Uno de los aprendices se apresuró hasta un rincón donde había una espada envuelta en tela. El joven aprendiz se la entregó a su maestro y Acero apartó la basta tela para dejar al descubierto el mango y la vaina de una espléndida katana. El mango era de plata y aguamarina y la vaina era de cuero azul muy oscuro con filamentos de oro blanco. Acero la desenfundó y le mostró una hoja con doble filo muy bien afilada y moldeada.

- Sujetadla -le ordenó el anciano.

Varel la tomó en sus manos y no notó apenas peso. Era increíble lo ligera que era.

- ¿Qué os parece? Es esplendida ¿cierto? - dijo el herrero con conmensurable orgullo.

- Magnifica - atinó a decir él completamente fascinado por aquella arma.

- Me he enterado que perdisteis una de vuestras katanas - comentó Acero.

- En realidad dos: una me la rompió un basilisco negro y la otra se perdió en el combate.

- Estupendo entonces. Esta espada es para vos.

Él lo contempló asombrado.

- ¿De veras?

- ¿Y por qué no?

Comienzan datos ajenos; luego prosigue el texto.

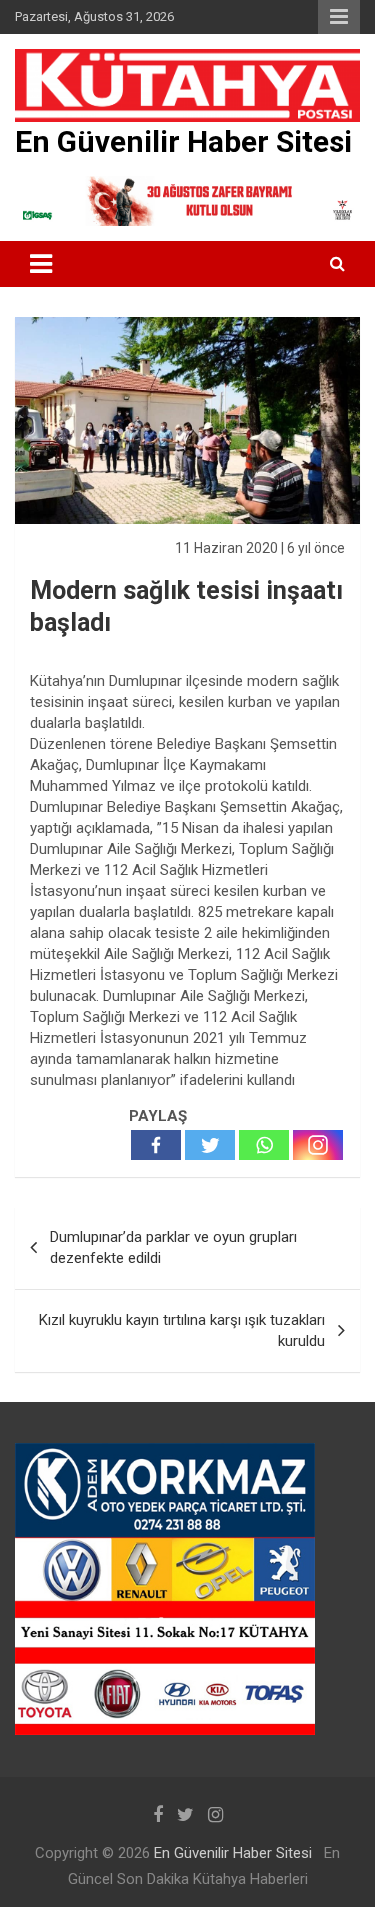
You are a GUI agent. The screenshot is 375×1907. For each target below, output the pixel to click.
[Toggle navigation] (41, 264)
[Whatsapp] (264, 1145)
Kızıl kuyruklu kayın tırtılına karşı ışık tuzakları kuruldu (182, 1330)
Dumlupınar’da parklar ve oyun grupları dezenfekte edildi (173, 1247)
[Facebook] (156, 1145)
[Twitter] (210, 1145)
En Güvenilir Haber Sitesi (183, 141)
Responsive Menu (339, 17)
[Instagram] (318, 1145)
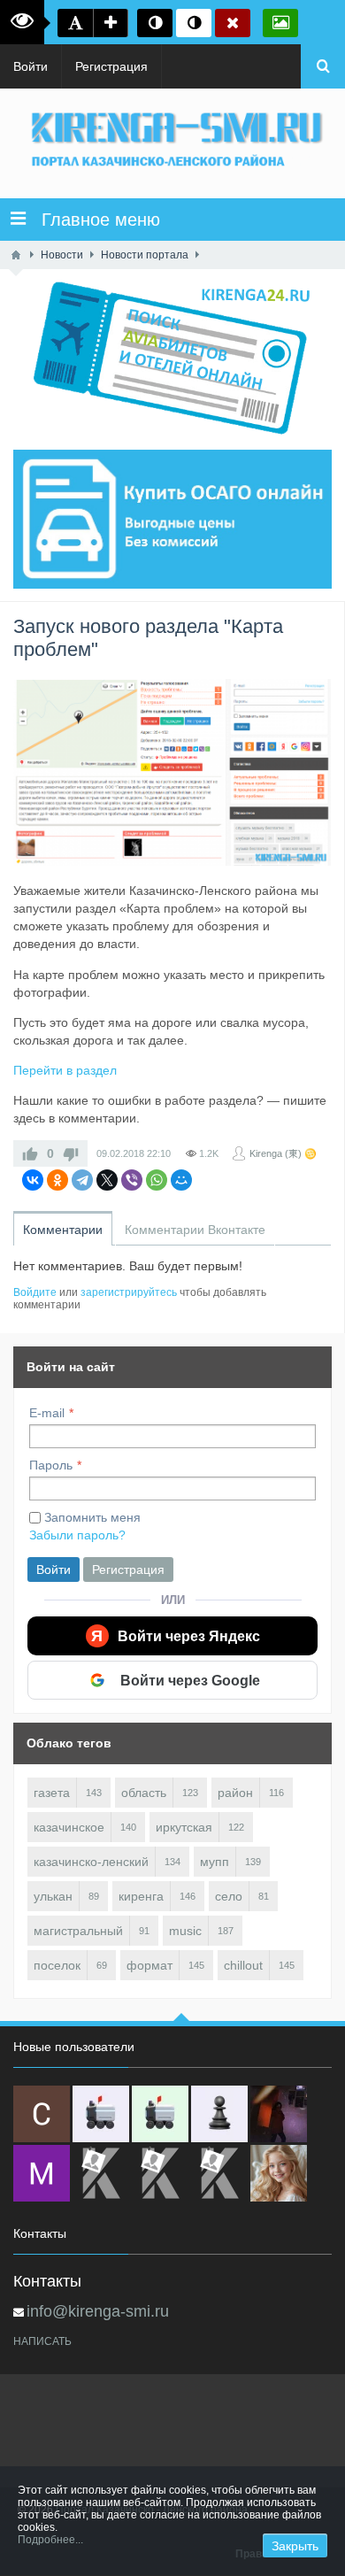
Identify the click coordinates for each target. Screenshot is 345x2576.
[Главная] (16, 255)
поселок (57, 1965)
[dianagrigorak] (278, 2114)
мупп (214, 1862)
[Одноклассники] (57, 1180)
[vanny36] (278, 2173)
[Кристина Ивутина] (219, 2173)
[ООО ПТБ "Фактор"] (160, 2173)
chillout (243, 1965)
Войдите (35, 1292)
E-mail (47, 1413)
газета (52, 1792)
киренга (141, 1896)
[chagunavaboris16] (219, 2114)
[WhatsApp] (156, 1180)
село (228, 1896)
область (143, 1792)
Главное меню (93, 219)
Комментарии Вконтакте (195, 1229)
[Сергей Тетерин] (41, 2114)
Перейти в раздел (65, 1070)
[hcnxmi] (160, 2114)
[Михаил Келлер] (41, 2173)
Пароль (51, 1465)
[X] (107, 1180)
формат (149, 1965)
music (185, 1931)
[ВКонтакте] (32, 1180)
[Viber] (131, 1180)
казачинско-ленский (91, 1862)
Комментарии (63, 1229)
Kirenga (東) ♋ (283, 1153)
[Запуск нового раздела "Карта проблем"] (172, 772)
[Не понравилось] (71, 1153)
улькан (53, 1896)
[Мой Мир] (181, 1180)
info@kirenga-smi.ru (98, 2311)
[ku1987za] (101, 2114)
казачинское (69, 1827)
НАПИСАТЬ (42, 2341)
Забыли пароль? (77, 1535)
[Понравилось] (30, 1153)
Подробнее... (50, 2540)
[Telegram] (82, 1180)
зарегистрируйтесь (128, 1292)
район (235, 1792)
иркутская (184, 1827)
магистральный (78, 1931)
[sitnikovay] (101, 2173)
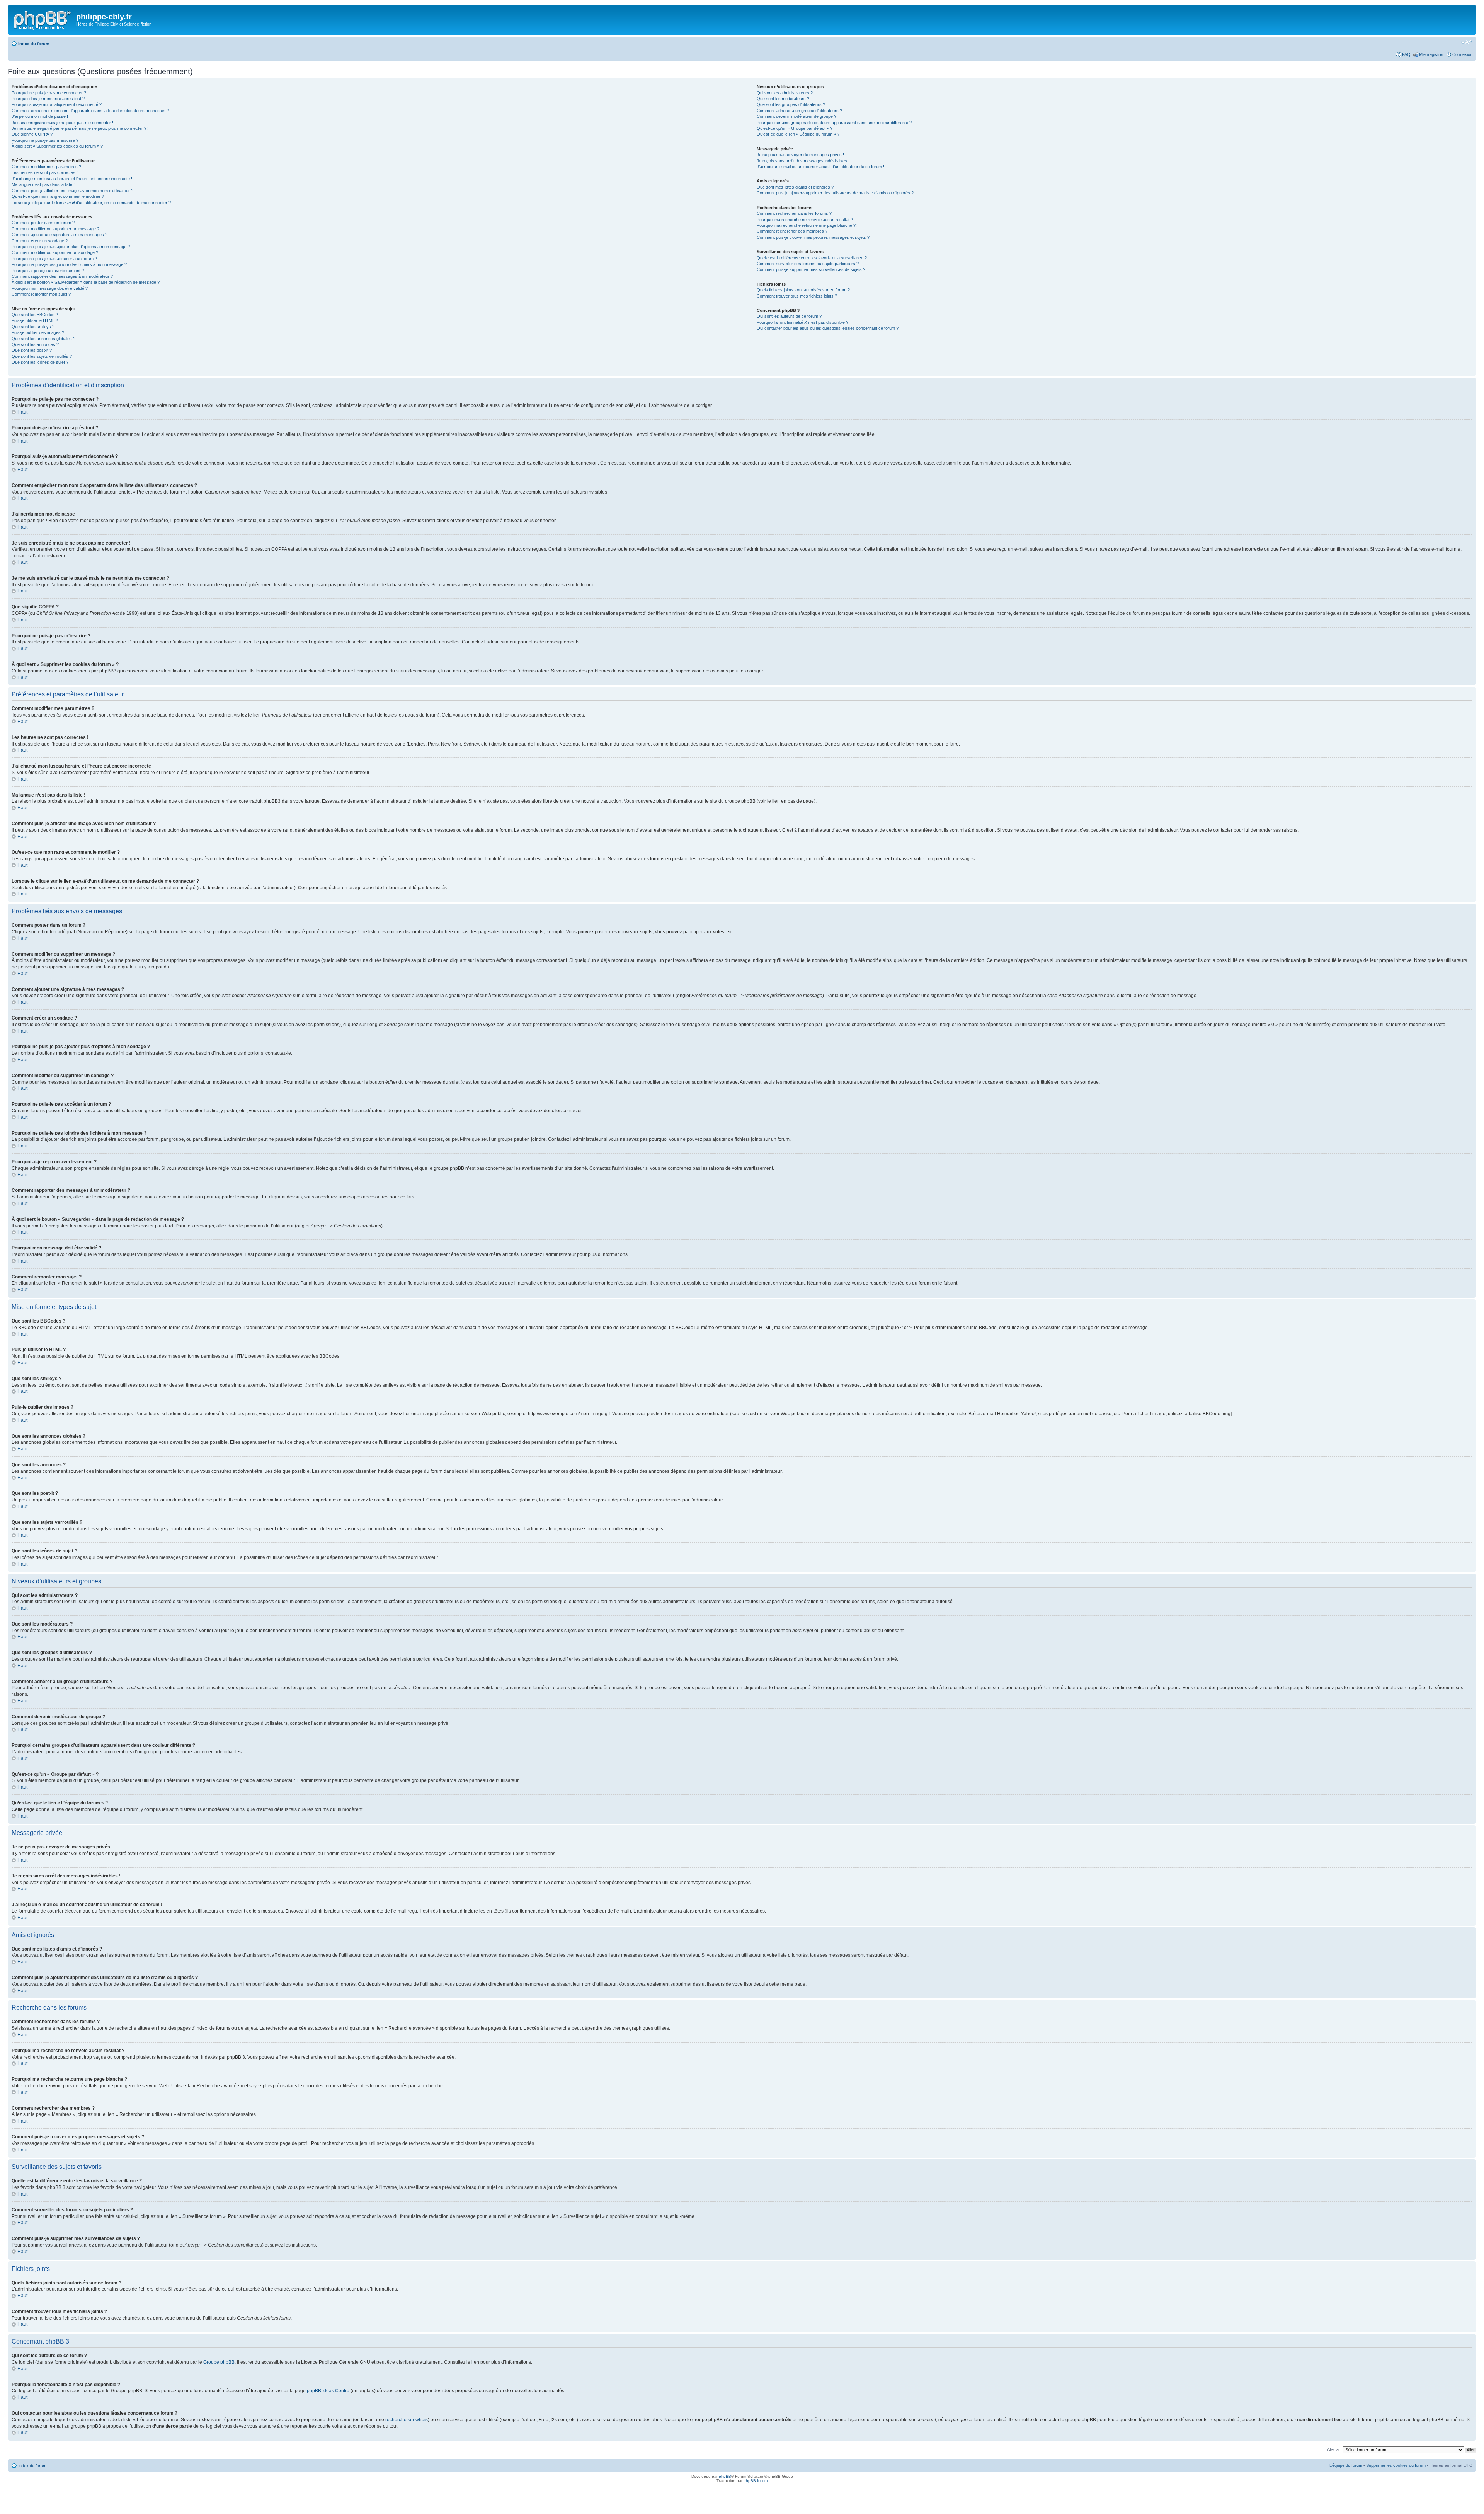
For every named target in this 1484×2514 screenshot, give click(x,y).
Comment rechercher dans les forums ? (794, 213)
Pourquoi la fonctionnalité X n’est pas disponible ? (802, 322)
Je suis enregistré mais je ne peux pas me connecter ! (62, 122)
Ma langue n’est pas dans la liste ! (43, 184)
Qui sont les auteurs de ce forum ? (789, 316)
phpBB (725, 2476)
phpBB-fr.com (756, 2480)
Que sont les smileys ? (33, 326)
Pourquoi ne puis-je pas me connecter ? (49, 92)
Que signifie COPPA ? (32, 134)
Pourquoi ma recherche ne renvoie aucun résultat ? (805, 219)
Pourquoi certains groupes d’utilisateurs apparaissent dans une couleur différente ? (834, 122)
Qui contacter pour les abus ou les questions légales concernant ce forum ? (828, 328)
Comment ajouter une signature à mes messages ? (59, 234)
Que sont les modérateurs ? (783, 98)
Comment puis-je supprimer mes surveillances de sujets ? (811, 269)
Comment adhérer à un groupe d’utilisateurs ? (799, 110)
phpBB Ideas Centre (328, 2390)
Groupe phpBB (219, 2362)
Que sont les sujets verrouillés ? (42, 356)
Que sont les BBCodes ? (35, 314)
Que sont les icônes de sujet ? (40, 362)
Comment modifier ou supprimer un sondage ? (55, 252)
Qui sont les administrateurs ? (785, 92)
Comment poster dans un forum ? (43, 222)
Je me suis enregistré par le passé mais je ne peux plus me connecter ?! (80, 128)
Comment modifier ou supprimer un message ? (55, 228)
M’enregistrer (1431, 54)
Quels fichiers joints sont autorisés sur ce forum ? (803, 290)
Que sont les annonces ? (35, 344)
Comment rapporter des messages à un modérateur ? (62, 276)
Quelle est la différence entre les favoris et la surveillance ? (812, 257)
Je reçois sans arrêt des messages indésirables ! (803, 160)
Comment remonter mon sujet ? (41, 294)
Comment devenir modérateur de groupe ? (796, 116)
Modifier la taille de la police (1466, 42)
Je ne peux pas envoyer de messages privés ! (800, 154)
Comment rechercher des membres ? (792, 231)
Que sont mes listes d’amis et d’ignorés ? (795, 187)
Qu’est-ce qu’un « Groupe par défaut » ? (794, 128)
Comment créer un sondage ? (40, 240)
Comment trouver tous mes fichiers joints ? (797, 296)
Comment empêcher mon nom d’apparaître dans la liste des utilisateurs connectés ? (90, 110)
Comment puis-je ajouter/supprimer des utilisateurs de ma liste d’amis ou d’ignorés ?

Esta espada no podría pertenecer a otro que no fueseis vos.

Acero le entregó la vaina y Varel guardó la hoja en su funda.

- ¿Tiene nombre?

- Si; Zingora.

Varel se estremeció, aquel era el nombre del Dragón azul que les dio la vida.

- El protector - murmuró. Todos sabían qué significaba Zingora en la antigua lengua de los dragones.

- Si, perfecta para vos.

El joven hizo una reverencia aferrando fuertemente la katana en sus manos.

- Gracias maestro.

- Id a probarla - fue su respuesta antes de volver a coger su martillo y golpear la siguiente punta de lanza.

Varel se marchó con paso veloz pasando de largo la armería para ir al campo de entrenamiento. El cielo poseía ya un tono anaranjado y caminó en busca de un lugar despejado para probar su nueva espada. Estaba ansioso por ver qué podía hacer con un arma tan espléndidamente liviana y letal como aquella.

Con aquella espada podría proteger con mayor eficacia todo lo que quería y amaba.

Con esa katana no volvería a perder la cabeza.

- Buenos días hermano, veo que eres tan madrugador como antaño. Vaya ¿qué tenemos aquí? Tienes una espada nueva ¿te apetece un combate?

Por su izquierda, Xeral le miraba con diversión en cuclillas con el pecho sudoroso al descubierto, vestido simplemente con unos pantalones de cuero y unos guantes del mismo material sin dedos.

- Tranquilo hermano, no será a muerte - y su sonrisa se ensanchó.